It's always about the plan...right?

I currently don't know how to sail, but I love the water and want to be living aboard a cruising sailboat in about 3 years. I'm not sure how ambitious or realistic that is, but it's my goal. I currently own a top of the line tournament fishing boat that I'd like to trade for the sailboat (I'd like a catamaran I think) and my boat is worth around 50k.

What, if any, are my options? And what would you all suggest be my best plan of attack to conquer this goal. I'm in my mid 20's, prior military, currently working as a government contractor getting decent pay.
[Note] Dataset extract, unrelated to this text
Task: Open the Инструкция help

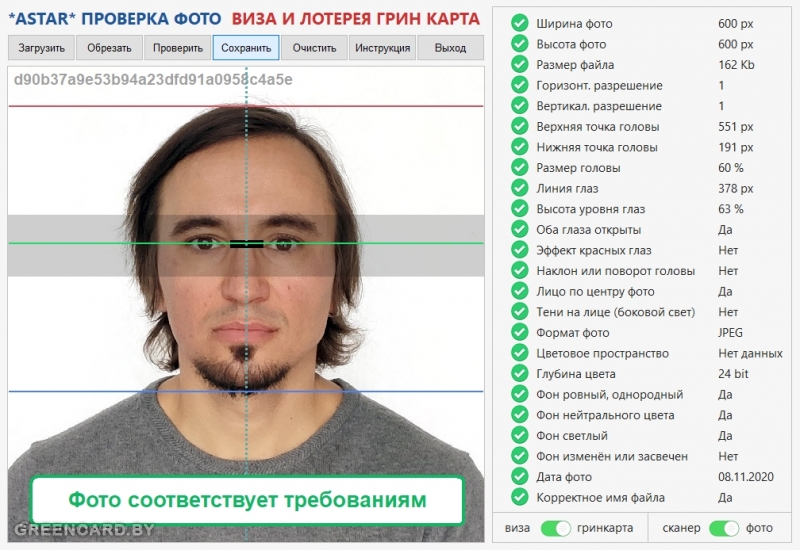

My fishing boat is paid off and I'd like that to carry over to the catamaran.

Thanks for the help,
Carraig
Hi Carraig

I've just bought a 35' Seawind cat myself after looking around for a year, although it's for the tropics rather than temperate waters.

If you are based in UK the market prices are expensive compared to US or the Caribbean.

Checkout Cats on AppolloDuck.com or yachtworld.com.

Decide if you want to cruise the coast or cross oceans (try and be honest on this one).

Also post you questions on SSCA.com or the cruiser Log forums, both of which are very helpful.

You will quickly gauge if the members are Caribbean sailors from the US, SE Asian sailors, Mediterranean Brits etc.

Make a list of boats you like and research them on the net.

50k is do-able for a smaller, older cat in good condition.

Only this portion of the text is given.